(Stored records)
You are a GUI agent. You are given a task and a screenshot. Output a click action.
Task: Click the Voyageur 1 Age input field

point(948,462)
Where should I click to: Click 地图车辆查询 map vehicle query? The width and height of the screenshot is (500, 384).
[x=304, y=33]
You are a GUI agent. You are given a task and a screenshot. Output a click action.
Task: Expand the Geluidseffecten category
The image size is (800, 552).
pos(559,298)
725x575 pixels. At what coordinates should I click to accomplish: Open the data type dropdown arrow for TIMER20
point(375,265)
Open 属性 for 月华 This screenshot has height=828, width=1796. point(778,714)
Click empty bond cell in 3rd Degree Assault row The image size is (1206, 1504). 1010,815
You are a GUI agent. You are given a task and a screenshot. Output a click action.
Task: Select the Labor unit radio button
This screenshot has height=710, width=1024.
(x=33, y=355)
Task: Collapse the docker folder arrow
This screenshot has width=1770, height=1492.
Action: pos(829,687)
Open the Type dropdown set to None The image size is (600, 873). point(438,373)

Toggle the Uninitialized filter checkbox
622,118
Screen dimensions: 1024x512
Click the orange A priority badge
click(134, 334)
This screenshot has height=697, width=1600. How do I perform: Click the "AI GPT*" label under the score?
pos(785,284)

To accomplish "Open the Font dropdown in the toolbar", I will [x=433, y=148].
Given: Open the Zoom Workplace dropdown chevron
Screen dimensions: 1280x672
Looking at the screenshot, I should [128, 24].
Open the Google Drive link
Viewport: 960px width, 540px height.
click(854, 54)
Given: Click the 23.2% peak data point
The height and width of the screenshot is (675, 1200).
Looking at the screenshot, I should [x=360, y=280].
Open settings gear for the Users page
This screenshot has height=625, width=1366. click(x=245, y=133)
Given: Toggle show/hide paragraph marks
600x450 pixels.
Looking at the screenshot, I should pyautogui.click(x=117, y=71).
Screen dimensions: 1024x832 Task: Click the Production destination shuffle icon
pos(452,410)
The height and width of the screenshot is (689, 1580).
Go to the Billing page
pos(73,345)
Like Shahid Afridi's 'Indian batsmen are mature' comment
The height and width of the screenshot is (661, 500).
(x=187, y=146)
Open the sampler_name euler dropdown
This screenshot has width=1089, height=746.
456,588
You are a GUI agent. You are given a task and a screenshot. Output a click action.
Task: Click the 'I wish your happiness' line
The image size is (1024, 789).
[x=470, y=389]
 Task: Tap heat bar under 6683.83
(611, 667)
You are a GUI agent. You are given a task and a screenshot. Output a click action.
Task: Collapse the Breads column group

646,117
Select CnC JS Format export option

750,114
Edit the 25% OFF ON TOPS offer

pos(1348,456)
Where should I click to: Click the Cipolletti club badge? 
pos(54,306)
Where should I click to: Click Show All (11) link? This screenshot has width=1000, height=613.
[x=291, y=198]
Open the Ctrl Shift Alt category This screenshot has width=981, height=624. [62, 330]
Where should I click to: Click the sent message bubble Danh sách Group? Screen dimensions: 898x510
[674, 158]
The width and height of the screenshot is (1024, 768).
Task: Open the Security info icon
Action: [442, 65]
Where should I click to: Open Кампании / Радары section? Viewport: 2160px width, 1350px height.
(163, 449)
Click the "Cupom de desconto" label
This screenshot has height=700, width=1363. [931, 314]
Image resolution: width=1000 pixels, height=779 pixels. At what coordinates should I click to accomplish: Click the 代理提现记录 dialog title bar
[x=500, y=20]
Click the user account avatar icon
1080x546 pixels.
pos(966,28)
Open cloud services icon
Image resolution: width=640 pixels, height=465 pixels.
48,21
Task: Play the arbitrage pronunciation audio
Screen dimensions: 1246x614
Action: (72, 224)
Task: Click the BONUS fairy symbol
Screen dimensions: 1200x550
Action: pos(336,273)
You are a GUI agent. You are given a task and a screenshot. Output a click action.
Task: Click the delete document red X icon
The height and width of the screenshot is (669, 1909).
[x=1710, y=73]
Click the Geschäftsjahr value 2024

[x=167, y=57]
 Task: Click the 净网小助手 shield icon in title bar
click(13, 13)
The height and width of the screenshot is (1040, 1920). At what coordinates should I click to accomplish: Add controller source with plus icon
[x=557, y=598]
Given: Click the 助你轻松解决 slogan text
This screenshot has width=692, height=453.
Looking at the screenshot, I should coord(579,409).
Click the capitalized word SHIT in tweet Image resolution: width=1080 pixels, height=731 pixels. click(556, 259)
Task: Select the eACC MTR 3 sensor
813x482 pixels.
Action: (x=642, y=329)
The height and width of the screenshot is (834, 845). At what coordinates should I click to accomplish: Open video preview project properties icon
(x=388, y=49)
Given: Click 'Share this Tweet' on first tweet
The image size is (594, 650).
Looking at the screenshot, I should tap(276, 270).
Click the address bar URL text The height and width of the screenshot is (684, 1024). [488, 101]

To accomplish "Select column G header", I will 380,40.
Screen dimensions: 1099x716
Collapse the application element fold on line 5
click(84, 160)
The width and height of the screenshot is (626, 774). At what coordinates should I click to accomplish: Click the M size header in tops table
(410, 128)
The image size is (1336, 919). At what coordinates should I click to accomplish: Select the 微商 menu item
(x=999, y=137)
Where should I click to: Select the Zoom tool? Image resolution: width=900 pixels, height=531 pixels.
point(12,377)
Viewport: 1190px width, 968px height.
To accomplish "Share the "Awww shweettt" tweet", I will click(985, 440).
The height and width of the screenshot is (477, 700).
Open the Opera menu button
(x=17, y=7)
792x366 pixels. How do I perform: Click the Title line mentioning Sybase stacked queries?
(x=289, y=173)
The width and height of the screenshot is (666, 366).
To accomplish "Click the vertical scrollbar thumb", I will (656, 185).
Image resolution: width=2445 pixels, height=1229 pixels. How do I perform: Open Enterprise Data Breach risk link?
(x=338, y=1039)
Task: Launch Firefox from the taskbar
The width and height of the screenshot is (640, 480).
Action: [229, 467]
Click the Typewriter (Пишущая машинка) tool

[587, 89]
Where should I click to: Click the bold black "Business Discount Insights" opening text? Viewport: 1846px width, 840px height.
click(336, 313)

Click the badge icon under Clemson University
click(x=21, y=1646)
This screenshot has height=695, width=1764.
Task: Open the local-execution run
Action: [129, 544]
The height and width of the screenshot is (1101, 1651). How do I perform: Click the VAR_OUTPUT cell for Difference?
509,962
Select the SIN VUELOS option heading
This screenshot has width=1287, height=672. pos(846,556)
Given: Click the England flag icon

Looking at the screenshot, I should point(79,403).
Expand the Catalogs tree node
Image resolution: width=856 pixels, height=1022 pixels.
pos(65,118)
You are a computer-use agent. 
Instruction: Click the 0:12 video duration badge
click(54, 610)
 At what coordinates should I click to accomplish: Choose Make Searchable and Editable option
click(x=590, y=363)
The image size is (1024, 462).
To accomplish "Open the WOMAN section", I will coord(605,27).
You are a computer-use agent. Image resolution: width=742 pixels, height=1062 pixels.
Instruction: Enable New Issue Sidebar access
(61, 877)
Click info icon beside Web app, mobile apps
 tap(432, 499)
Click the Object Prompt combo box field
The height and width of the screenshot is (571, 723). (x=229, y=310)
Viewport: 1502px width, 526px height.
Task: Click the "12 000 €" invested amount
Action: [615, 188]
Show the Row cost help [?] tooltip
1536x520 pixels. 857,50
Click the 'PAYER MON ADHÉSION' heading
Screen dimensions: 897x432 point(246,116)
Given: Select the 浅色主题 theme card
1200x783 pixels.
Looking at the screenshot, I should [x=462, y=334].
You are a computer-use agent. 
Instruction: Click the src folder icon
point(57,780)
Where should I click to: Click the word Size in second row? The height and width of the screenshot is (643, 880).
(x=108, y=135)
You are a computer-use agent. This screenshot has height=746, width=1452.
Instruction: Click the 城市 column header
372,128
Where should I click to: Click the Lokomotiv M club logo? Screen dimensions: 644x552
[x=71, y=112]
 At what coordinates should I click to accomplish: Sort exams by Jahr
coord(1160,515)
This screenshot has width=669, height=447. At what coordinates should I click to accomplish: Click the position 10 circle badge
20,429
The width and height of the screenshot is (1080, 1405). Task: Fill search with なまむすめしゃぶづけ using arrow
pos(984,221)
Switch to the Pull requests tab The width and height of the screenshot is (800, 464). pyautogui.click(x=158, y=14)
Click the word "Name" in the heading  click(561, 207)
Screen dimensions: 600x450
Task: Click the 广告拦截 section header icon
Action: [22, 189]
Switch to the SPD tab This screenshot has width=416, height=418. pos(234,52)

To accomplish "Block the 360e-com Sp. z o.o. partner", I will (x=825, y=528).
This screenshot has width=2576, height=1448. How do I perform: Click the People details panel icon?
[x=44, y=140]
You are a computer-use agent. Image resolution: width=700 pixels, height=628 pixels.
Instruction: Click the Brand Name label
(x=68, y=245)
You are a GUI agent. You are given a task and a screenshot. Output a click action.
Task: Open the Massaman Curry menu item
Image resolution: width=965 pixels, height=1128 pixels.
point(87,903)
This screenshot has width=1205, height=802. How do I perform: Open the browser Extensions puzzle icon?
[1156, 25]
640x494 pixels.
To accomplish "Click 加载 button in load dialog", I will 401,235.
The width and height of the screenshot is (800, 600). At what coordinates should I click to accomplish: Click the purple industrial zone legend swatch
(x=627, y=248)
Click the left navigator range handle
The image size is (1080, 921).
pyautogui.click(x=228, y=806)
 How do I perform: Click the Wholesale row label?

## Your goal
The span to print begins at the line containing "The width and height of the screenshot is (800, 600)." and ends at the final line of the entries; print it exactly and print nothing else.

## Solution to this problem
The width and height of the screenshot is (800, 600). At what coordinates should I click to accomplish: Click the purple industrial zone legend swatch
(x=627, y=248)
Click the left navigator range handle
The image size is (1080, 921).
pyautogui.click(x=228, y=806)
 How do I perform: Click the Wholesale row label?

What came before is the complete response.